In interviews earlier in the festival, Loach was unapologetic for the shocking scenes of brutality and torture in his film.
"We should be shocked by that, because all too often it's presented that we don't torture people, it's always the foreigners who torture people and it's not true," he told AFP, pointing to recent abuses by British and US troops in the Abu Ghraib prison in Iraq, and the US prison at Guantanamo Bay.
Palestinian director Elia Suleiman said the jury had not decided to award prizes to films dealing with certain topics, but rather had looked at how the story was told.
"I think what is interesting about the films in this competition is that a lot of them are engaged with the issues of the world today. I don't think it's by accident. We are living in a troubled global atmosphere," he said.
Surprise wins
Other surprise awards included the best actress prize awarded to the entire female cast of Spain's Pedro Alvodovar's Volver, led by actress Penelope Cruz.
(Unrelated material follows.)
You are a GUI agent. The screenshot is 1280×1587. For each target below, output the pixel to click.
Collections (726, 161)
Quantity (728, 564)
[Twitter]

And best actor went collectively to the cast of Days of Glory, French-Algerian director Rachid Bouchareb's look at soldiers from France's North African colonies who fought in World War II.
The runner-up taking the Grand Prix was Flanders, French filmmaker Bruno Dumont's stark portrayal of the brutalising effect of war on a young farmer who goes off to fight in a conflict, which the audience takes to be in Iraq.
Britain's Andrea Arnold won the Jury Prize for her first feature Red Road. Mexico's Alejandro Gonzalez Inarritu walked off with best director's prize for Babel, a modern tale of miscommunication, which had also been a hot favourite for the top prize.
Shot in four languages, it traces the interlocking stories of four families whose lives are changed forever by a dangerous childish prank.
Nod for indigenous film
An Australian film by Rolf de Heer shot entirely in an indigenous language, with an indigenous cast took away a special jury prize.
The special jury prize is specific to the Un Certain Regard program and is totally separate from the much coveted Palme d'Or prize.
De Heer worked closely with the Yolngu people of Ramingining, Arnhem Land, to make Ten Canoes, with the actors speaking the indigenous dialect of Ganalbingu.
The film was shot over eight weeks last year and cost about A$3 million (US$2.4 million) to make.
Ten Canoes is a fictional story, set in the distant past, where
Dayindi (Jamie Gulpilil) is attracted to one of the wives of his older brother.
To teach him tribal law, his brother tells a mythical story of wrong love, kidnapping, sorcery and revenge.